La identidad Escolapia define la Visión, la Misión, los Valores y la Cultura Organizativa de las Escolapias. Establece el modelo de persona en que se basa nuestro Proyecto Educativo. Nos enraíza en nuestra Tradición, nos fortalece en el presente y nos proyecta hacia el futuro; así mismo ofrece las claves de calidad de nuestra Misión Educativa y sus rasgos distintivos en la sociedad actual.

 

VISIÓN

Como Institución cristiana y educativa nuestra VISIÓN desea ser horizonte creativo, ilusionante, innovador y carismático, que nos impulse y ayude a educar hoy Una Visión que nos abre a nuevos horizontes y nos conduce a una escuela Humanizadora, que enseña a ser persona, que es espacio privilegiado para el desarrollo de todos los aprendizajes, que es cauce de formación, colaboración, apoyo y participación de las familias. Evangelizadora. Una escuela que busca y suscita el diálogo fe-Cultura, que realiza un anuncio explícito de la Buena Noticia y desemboca en la construcción de proyectos de vida. Innovadora. Una escuela que supera la mera transmisión de la información y sumerge a niños y jóvenes en el estudio y la búsqueda; una escuela que prepara a sus alumnos para ser ciudadanos del mundo, que respetan y valoran las diferentes culturas y son capaces de comunicarse en distintas lenguas.

Una escuela interconectada, que educa con nuevas metodologías y nuevas tecnologías.

 

MISIÓN 

La misión escolapia participa de la misión educadora de la Iglesia. Se concreta en: “La educación integral de la infancia y juventud”, en colaboración con las familias, por medio de una escuela humanizadora, evangelizadora e innovadora.

 



VALORES 

Los valores son cualidades que tenemos como Institución Escolapias, configuran nuestra identidad y nos orientan ante las decisiones o retos del futuro en ellos subyace una lectura concreta y carismática de la realidad, inspirada en la concepción transcendente del mundo, la vida y la persona.

 

Los valores significativos de la identidad escolapia son:

-       Amor a los niños: respeto, comprensión, acompañamiento y especial atención a los más desfavorecidos.

-       Alegría: entusiasmo y sentido de fiesta.

-       Sencillez y humildad: cercanía y cordialidad en el trato, con una atención personalizada.

-       Paciencia: acompañar, saber esperar cada proceso y saber escuchar.

-       Búsqueda de la verdad: coherencia, objetividad, sentido crítico y apertura.
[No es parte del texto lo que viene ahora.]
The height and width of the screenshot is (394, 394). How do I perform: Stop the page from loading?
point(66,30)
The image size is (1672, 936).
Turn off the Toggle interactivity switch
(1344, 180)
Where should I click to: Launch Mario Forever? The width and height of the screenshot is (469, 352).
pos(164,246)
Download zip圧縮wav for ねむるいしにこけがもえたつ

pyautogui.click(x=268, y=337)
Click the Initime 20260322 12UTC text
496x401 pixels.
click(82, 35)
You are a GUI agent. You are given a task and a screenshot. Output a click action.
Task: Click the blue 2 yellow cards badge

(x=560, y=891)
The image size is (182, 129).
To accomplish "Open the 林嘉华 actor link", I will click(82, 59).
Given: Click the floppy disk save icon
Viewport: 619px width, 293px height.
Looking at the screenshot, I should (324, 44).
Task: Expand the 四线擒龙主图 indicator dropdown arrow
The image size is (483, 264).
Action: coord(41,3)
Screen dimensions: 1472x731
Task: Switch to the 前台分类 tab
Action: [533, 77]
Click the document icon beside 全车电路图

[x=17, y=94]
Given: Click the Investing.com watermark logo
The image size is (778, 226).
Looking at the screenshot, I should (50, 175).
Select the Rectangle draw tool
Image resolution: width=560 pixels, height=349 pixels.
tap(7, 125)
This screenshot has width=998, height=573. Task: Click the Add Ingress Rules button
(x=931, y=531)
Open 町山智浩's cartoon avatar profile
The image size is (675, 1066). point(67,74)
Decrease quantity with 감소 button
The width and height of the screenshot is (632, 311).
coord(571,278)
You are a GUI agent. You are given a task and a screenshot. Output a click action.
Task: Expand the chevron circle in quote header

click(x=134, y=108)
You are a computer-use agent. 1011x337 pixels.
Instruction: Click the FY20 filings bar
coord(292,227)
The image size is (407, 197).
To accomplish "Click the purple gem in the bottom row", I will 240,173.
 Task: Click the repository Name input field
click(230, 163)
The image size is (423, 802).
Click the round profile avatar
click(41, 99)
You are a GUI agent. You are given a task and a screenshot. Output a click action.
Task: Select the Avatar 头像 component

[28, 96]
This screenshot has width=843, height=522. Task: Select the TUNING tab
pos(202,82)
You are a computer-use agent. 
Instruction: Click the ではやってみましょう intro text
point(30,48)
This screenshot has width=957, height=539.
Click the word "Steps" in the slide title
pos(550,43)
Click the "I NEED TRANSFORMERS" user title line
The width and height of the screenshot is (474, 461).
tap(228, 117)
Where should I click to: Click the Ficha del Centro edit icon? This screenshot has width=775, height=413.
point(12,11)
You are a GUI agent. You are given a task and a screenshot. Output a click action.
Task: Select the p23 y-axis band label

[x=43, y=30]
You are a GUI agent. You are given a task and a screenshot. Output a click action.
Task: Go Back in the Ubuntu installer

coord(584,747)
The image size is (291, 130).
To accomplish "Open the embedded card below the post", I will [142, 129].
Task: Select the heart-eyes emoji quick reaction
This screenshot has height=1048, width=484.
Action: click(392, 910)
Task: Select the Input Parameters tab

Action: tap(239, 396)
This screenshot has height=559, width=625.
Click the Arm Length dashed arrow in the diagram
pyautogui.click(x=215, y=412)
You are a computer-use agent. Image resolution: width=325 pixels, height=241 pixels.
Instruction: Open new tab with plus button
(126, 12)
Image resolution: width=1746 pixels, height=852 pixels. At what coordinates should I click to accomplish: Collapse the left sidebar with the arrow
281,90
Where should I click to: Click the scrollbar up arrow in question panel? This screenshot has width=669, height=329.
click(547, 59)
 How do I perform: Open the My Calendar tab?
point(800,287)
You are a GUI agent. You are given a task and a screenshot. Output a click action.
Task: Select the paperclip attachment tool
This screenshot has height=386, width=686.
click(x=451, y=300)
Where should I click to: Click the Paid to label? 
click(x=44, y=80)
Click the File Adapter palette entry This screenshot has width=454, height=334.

-       Responsabilidad: escuerzo y dedicación al trabajo bien hecho.

-       Preparación profesional: innovación y formación permanente.

-       Trabajo en equipo: dialogo, corresponsabilidad y confianza en las personas.

-       Justicia: equidad, solidaridad y compromiso.

-       Libertad: autonomía, respeto, tolerancia y capacidad de riesgo.

-       Transcendencia: interioridad, escucha, gratuidad y libre adhesión a Jesús.

 

 

CARÁCTER PROPIO:

Estos son los rasgos principales de nuestro Carácter Propio:

-       Acompañar a la persona en su proceso de crecimiento, valorando su singularidad con respeto, apoyo y cercanía.

-       Potenciar la formación integral y armónica en todas las dimensiones de la persona, en todas las etapas y situaciones de la vida.

-       Ofrecer una evangelización progresiva que favorezca la libre adhesión personal a Jesucristo.

-       Promoción de la mujer y la familia.

-       Una educación abierta a toda persona para educar en igualdad de derechos y dignidad.

-       Una educación que valora el núcleo familiar como ámbito done se aprende a amar y ser amado.

-       Educación popular, que acoge la diversidad de culturas y clases sociales, especialmente a quienes más lo necesitan.

-       Educar en el compromiso social para cooperar en la construcción de un orden social nuevo.

-       Pedagogía abierta y flexible, encarnada en el entrono, amplia en contenidos y materias.

-       Formación permanente del personal de los centros buscando la actualización en todos los ámbitos del saber para responder a las necesidades educativas de hoy.

-       “Piedad y Letras” es la expresión del estilo educativo escolapio concebido como síntesis entre formación cristina y promoción humana, entre fe y cultura.